Task objective:
Output the lines from the line containing "133, 926, 146)" to the line containing "59) label: 搬运小坦克配件", both included, reproducing each one character for character.

Stored data entries:
---

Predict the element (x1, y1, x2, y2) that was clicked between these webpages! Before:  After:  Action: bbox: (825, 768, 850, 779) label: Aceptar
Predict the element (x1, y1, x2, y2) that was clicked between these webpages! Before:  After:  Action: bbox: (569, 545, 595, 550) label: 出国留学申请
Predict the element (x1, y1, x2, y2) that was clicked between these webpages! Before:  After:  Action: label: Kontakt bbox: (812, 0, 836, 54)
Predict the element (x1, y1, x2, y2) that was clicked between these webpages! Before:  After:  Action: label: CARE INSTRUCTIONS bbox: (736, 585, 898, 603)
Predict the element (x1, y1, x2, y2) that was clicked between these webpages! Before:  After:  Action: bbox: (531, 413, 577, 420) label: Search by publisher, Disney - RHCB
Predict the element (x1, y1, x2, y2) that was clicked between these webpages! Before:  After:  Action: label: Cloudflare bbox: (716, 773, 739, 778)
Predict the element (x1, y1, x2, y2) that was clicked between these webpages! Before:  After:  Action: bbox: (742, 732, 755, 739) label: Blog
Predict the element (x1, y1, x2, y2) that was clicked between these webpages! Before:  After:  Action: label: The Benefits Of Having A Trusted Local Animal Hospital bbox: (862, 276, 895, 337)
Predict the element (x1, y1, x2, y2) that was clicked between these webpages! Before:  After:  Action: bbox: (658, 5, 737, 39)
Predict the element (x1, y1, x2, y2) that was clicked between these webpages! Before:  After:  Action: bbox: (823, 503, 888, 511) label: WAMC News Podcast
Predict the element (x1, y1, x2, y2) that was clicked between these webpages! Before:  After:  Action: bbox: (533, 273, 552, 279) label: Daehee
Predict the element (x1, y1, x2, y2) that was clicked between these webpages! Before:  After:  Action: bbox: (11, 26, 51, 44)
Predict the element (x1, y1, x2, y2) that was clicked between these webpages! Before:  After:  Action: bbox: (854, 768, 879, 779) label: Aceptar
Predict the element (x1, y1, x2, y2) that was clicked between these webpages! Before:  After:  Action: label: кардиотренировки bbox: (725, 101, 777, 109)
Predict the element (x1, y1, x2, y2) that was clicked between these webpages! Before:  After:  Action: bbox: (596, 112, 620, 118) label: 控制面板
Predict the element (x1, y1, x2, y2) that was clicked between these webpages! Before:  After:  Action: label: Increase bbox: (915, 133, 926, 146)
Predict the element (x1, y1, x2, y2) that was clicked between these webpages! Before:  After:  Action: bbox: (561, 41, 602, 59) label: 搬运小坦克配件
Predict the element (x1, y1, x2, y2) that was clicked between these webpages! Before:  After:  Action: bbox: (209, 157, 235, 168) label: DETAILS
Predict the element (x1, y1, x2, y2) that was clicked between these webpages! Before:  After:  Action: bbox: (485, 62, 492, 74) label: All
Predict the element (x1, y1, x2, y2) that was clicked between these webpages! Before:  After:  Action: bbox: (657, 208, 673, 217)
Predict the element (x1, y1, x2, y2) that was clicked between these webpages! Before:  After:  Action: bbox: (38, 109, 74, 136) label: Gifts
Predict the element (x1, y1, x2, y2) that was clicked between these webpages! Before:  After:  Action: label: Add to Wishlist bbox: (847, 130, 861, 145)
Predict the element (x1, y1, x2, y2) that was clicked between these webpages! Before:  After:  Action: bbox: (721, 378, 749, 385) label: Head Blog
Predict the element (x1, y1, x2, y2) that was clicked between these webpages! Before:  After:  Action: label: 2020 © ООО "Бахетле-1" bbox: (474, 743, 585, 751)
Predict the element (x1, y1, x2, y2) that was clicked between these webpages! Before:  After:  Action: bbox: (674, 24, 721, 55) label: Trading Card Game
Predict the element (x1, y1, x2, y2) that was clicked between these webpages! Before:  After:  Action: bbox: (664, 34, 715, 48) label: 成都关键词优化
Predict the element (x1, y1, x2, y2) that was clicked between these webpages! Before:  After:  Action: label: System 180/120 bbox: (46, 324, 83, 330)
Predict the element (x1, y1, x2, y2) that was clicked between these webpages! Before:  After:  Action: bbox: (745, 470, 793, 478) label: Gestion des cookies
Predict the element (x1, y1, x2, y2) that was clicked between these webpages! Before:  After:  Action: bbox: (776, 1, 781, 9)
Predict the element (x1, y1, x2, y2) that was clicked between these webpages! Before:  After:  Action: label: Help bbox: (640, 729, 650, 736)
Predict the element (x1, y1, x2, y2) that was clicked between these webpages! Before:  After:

---

Problem solution:
Predict the element (x1, y1, x2, y2) that was clicked between these webpages! Before:  After:  Action: label: Increase bbox: (915, 133, 926, 146)
Predict the element (x1, y1, x2, y2) that was clicked between these webpages! Before:  After:  Action: bbox: (561, 41, 602, 59) label: 搬运小坦克配件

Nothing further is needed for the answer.